UNDERSTANDING THROUGH DEED
Recently, Rabbi Richard Wolpoe, Nishma’s blogmaster, posted an entry that discussed different approaches, in the commentators, to karbanot, sacrifices.1 In a certain way, his goal was not simply to present variant opinions but to also present a method of thought by which we could understand the dynamics of this variance. Thesis, antithesis, synthesis: the individual viewpoints combine into a dialectic that presents understanding, not from the simple choosing of one viewpoint over another but from a recognition that it is through the movement and challenge of ideas that we can truly appreciate the full value of karbanot. This concept can be extended to the entire Torah. The famous phrase eilu v’eilu divrei Elokim chayim, “these and those are both the words of the living God,”2 is powerfully on point. This maxim may have more significance than solely, albeit importantly, promoting tolerance towards even the most divergent and opposing views within Torah, as long as they are the result of proper Torah analysis. It may be, furthermore, informing us that the ultimate understanding of Torah thought emerges in embracing the dynamic inherent in the interaction and clash of these conflicting perspectives. In applying Rabbi Wolpoe’s concept, it may be that the supreme method by which to understand karbanot is by recognizing and internalizing this divergence, even this contradictory divergence. Our understanding of karbanot must include the value in the opinions that find difficulty with the sacrifices as well as those that find the most sublime value in them. The debate and discussion surrounding the theory of karbanot ultimately stands for this complex and contradictory mix. This realm of complex and contradictory mix may be, in fact, the inherent home of Torah thought.

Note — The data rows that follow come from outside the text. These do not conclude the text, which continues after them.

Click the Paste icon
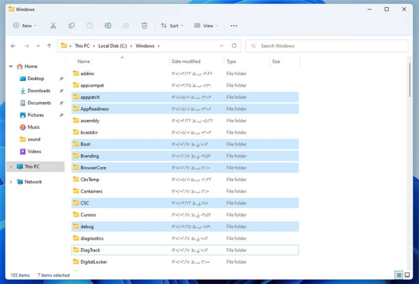This screenshot has height=284, width=419. (90, 25)
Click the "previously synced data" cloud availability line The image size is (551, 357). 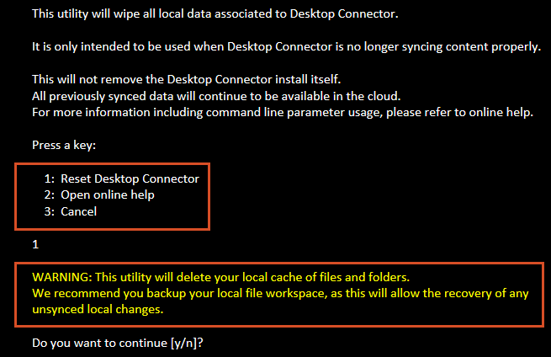215,96
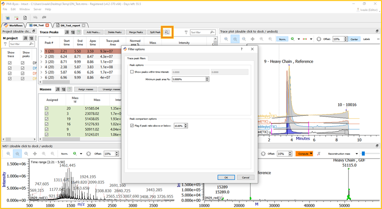Click the expand-all rows icon in Trace Peaks
The image size is (382, 209).
pyautogui.click(x=67, y=32)
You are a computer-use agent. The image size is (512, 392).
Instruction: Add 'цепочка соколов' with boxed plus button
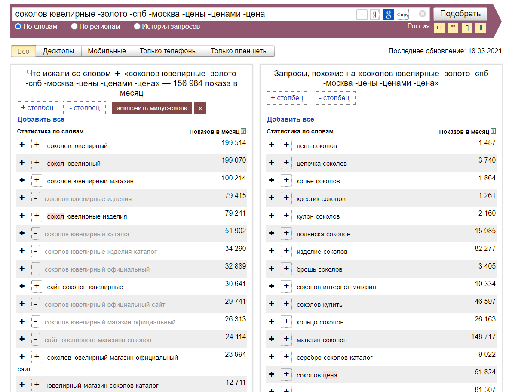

. A call for action, though, demands of us to take a stand, a specific stand. For example, in a kashrut issue, we cannot answer in psak, in the determination of a halachic action to be implemented, based upon the differing viewpoints on the subject, that there is a 43% value of kosher and a 57% value of non-kosher in an item. We must attain a concrete, black-and-white answer – does one eat it or not? The realm of thought allows for greater freedom; it is at home in the realm of the complex and contradictory. The realm of action, though, involves simplicity for an action is always straightforward and direct. One can contemplate the genius of the hand and the many actions that can be undertaken with it, yet one cannot clap and play the piano at the same time. One wishing to excel at playing piano, furthermore, must focus on the hand as it effects the playing of piano. Action almost demands a simplicity in thought to sustain the desired action. As much as Torah thought may inhabit the realm of complexity and contradiction, the focus on action within Torah, invariably, would seem to draw one to the realm of simplicity, of the focused idea. Torah thought demands breadth; Torah action would seem to demand specific focus.
It is no wonder that the principle of eilu v’eilu is, thus, so difficult for many within the Torah world to grasp. Their lives are devoted to the fulfillment and promotion of the fulfillment of God’s Will through the observance of His commandments, detailed in action as they understand them. Such a devotion, almost necessarily, leads one to a simplistic perception of reasons, values and repercussions that declares and promotes the one perspective that would support this end, this particular action. The true complex and contradictory realm of Torah thought actually seems to challenge it – and, indeed, eilu v’eilu advocates for the acceptance of divergent actions. The result, for each group advocating a specific action, is the possibility that their thought constructs, their Torah thought constructs, will be narrowed to sustain the desired action. This conflict is especially real in the realm of education. To teach and promote a specific halachic action as the fulfillment of the Divine Will is enhanced when divergence is not presented, especially as an option. To fully teach and impart the fullness of Torah thought, though, demands the presentation of the full spectrum of ideas, even as direction regarding action becomes muddy. Yet, the Torah demands both – concreteness in action and breadth in thought. It is not surprising that achievement in Torah intellectual ability was marked by finding 150 ways to declare a sheretz, an insect, tahor, ritually clean3 – even though by halachic definition it is inherently tamei, ritually unclean.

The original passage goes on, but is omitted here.